Sayang..Maaf,
aku mencintainya
“Sayang, Maaf aku lebih mencintainya,”
ucap Rara. Hari itu adalah hari ulang tahun Rara. Dan juga tepat setahun Rara
dan Akbar jadian.
“Rara, apa maksudmu? Ini masih pagi.
Tiba-tiba kamu menelponku seperti ini,” Akbar sangat terkejut dengan ucapan
Rara.
“Aku benar-benar minta maaf. Aku
lebih mencintainya bahkan dari dirimu. Sayang, dengarkan aku. Ini demi kebaikan
kita berdua. Mungkin lebih baik kita tidak melanjutkan hubungan ini”
“Maksudmu?”
“Iya. Aku ingin kita putus.”
“Sayang, kamu tidak serius kan? Ini
kah kejutan yang kamu maksud?” Diam. Rara hanya bisa diam di seberang sana. Tak
ada kata yang sanggup terucap.
“Rara sayang, sebenarnya ada apa?
Jika memang ada masalah di antara kita, tidak bisakah kita selesaikan
baik-baik?”
“Tidak, sayang. Tidak ada masalah
kok. Aku akan menjelaskannya tapi tidak lewat telpon. Lihat saja saku jaketmu,
aku tadi menaruh semua penjelasanku di situ. Sudah ya, aku tutup dulu”
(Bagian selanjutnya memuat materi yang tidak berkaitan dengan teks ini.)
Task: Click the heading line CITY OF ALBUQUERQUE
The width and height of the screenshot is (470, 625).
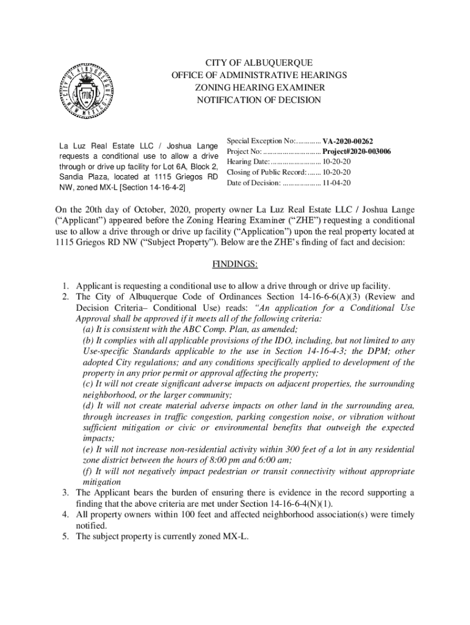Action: pos(259,63)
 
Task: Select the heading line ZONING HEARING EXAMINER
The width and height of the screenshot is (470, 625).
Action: pos(259,88)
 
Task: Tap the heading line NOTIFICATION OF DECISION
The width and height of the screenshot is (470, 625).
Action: pos(259,100)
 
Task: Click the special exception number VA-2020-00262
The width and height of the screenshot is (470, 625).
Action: pos(348,140)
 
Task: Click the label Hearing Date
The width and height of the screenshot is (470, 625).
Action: pos(248,162)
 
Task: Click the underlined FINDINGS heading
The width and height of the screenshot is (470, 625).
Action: pos(235,264)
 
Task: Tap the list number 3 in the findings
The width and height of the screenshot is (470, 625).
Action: pos(64,493)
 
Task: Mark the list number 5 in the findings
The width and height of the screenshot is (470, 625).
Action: pos(64,536)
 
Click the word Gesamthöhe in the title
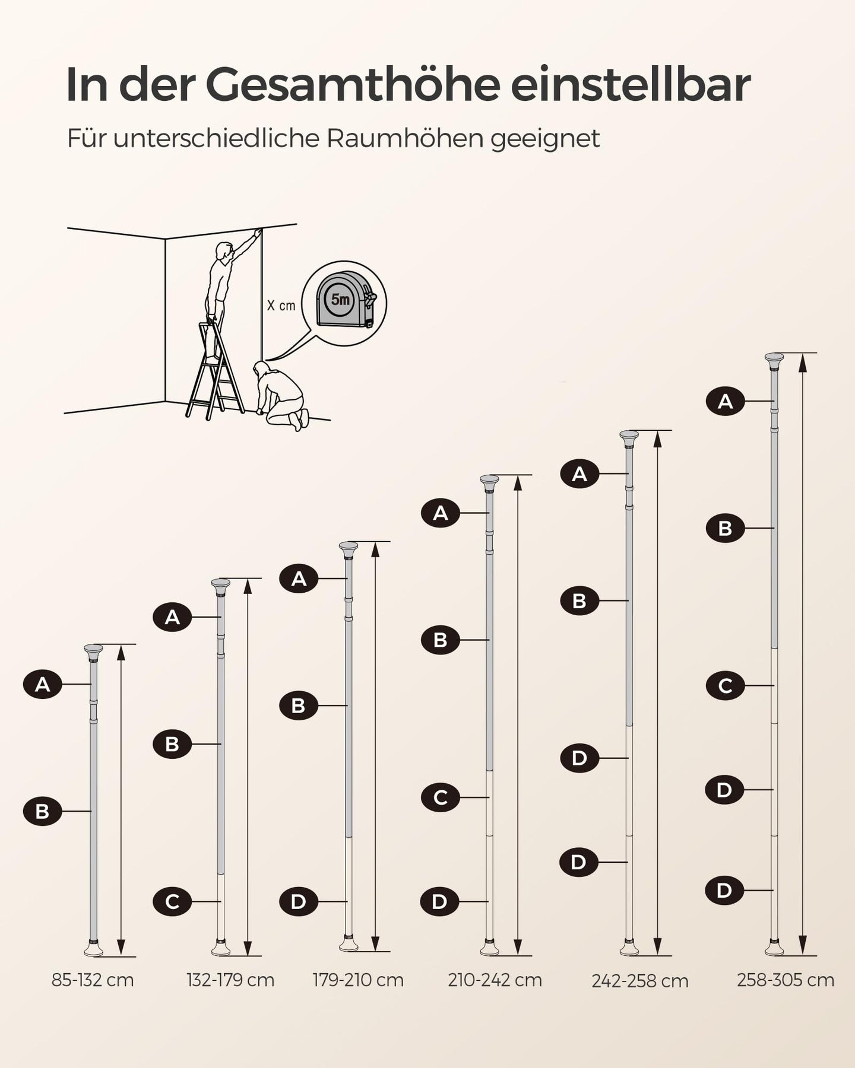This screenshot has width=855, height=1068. coord(352,85)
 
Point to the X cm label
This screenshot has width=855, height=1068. coord(281,306)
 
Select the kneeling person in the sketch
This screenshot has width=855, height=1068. coord(280,395)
Akbar teringat, tadi saat dia
berpamitan pulang dari rumah Rara, Rara sempat bilang kalau dia juga punya
kejutan besar untuk Akbar hari ini. Akbar langsung sigap mengambil jaket yang
dia gantung tepat di belakang pintu kamarnya itu. Jaket itu yang tadi dia pakai
ke rumah Rara. Jaket biru hadiah dari Rara, yang dia pakai saat memberikan
kejutan ulang tahun sekaligus hari jadi mereka tepat pukul 12 malam tadi,
beberapa jam yang lalu. Ada secarik amplop berwarna merah muda di saku kiri
jaket biru itu.
Untukmu yang aku
sayangi....
Assalamu’alaikum....
Akbar
sayangku, 1 tahun yang lalu tepat pada tanggal ini kau memberiku kejutan
terindah. Kau datang membawa sejuta kasih sayang. Dan kau berhasil membuatku
terpesona.
Akbar
sayangku, Maaf jika tepat pada tanggal ini juga kita harus mengakhiri
segalanya. Karena aku lebih memilih Dia. Bukan karena ada masalah di antara
kita. Bukan pula karena jarak yang memisahkan kita. Bukan, tapi karena Dia,
yang sangat aku cintai.
Akbar
sayangku, besok adalah bulan Ramadhan. Aku ingin, kita dapat melewati setiap
episode ke depannya dengan cinta yang baru. Nanti bukan hanya aku yang
mencintai Dia tapi juga dirimu.
Akbar,
aku memang bukan santri ataupun ‘akhwat sejati’, tapi sekarang aku mulai
mengerti. Ini bukan ikatan suci, ini bukan jalan yang benar untuk saling
menyayangi. Jika dua insan saling mencintai, maka pernikahan adalah solusi,
yaitu sebuah ikatan suci bukan yang seperti ini.
Akbar,
Maaf. Maaf atas segala salahku padamu selama ini. Semoga ke depannya nanti aku
dan kamu bisa menjadi pribadi yang lebih baik, lebih sholeh. Semoga Allah tidak
murka kepadaku dan kepada dirimu.
Akbar,
hanya ini sekelumit penjelasan yang bisa aku berikan. Sebungkus do’a ku
untukmu, agar kau bisa menjadi orang yang sukses dunia dan akhirat.
Terima
kasih untuk semuanya.
Salamku
-
Rara -
Akbar terduduk, merenung. Sekelebat
memori kembali terlintas, 1 tahun yang lalu, saat Dia jauh-jauh datang ke
tempat Rara untuk mengutarakan perasaanya, disitulah kisah bermula. 1 tahun
bukanlah waktu yang sebentar. Akbar bingung, entah apa yang harus dilakukan.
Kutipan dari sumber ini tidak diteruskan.